Par Solenn de Royer Publié le 2 octobre 2022
A 101 ans, le théoricien de la complexité revient sur un siècle de vie, traversé par la guerre et la résistance, le communisme, la fraternité et l’amour, la recherche et l’écriture, mais aussi la mort, vécue enfant, d’une mère infiniment aimée.
Le sociologue et philosophe, Edgar Morin, directeur de recherche émérite au CNRS et docteur honoris causa dans de nombreuses universités de par le monde, vient de publier Réveillons-nous (Denoël, 80 pages, 12 euros). A 101 ans, le théoricien de la complexité revient sur un siècle de vie, traversé par la guerre et la résistance, le communisme, la fraternité et l’amour, la recherche et l’écriture, mais aussi la mort, vécue enfant, d’une mère infiniment aimée.

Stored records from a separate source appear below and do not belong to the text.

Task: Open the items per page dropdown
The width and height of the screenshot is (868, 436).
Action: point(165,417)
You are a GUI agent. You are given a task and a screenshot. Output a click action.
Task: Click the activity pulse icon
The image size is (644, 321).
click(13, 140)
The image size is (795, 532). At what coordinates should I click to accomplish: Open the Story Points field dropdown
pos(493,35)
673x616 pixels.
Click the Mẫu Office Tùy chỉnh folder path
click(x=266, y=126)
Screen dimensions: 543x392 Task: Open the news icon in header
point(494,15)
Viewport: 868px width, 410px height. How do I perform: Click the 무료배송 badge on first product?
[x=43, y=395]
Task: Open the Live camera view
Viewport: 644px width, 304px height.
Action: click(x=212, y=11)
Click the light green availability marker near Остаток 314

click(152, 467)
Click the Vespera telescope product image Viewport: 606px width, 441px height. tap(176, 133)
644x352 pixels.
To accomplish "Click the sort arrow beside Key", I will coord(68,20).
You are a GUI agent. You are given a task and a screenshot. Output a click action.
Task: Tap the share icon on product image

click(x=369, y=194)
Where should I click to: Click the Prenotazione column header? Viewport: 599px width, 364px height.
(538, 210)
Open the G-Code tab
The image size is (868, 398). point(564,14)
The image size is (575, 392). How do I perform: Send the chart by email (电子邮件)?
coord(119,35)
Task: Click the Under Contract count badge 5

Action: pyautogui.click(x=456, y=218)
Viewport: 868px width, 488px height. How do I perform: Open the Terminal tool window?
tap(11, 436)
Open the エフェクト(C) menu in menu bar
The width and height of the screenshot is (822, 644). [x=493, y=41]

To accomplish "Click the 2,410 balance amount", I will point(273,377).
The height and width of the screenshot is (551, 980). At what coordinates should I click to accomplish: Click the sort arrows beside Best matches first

Je ne serais pas arrivé là si…
… ma mère, que j’adorais, n’était pas morte quand j’avais 10 ans. Son cœur s’est arrêté dans un train qui arrivait gare Saint-Lazare et on ne m’a rien dit. Mon oncle Joseph est venu me chercher à l’école en expliquant que mes parents étaient partis en cure. Le jour de l’enterrement, mon père est venu me voir, entièrement vêtu de noir. Quand je l’ai vu, j’ai compris. Il m’a répété que ma mère était partie en voyage. Je savais que c’était des mensonges et m’enfermais dans les cabinets pour pleurer. Puis, ma tante Corine, la sœur de ma mère, m’a dit : « A partir de maintenant, c’est moi ta maman. » Ce qui m’a semblé une usurpation. J’ai vécu non seulement la mort de ma mère, mais aussi la rupture avec des êtres que j’aimais, mon père et ma tante. C’était la solitude absolue.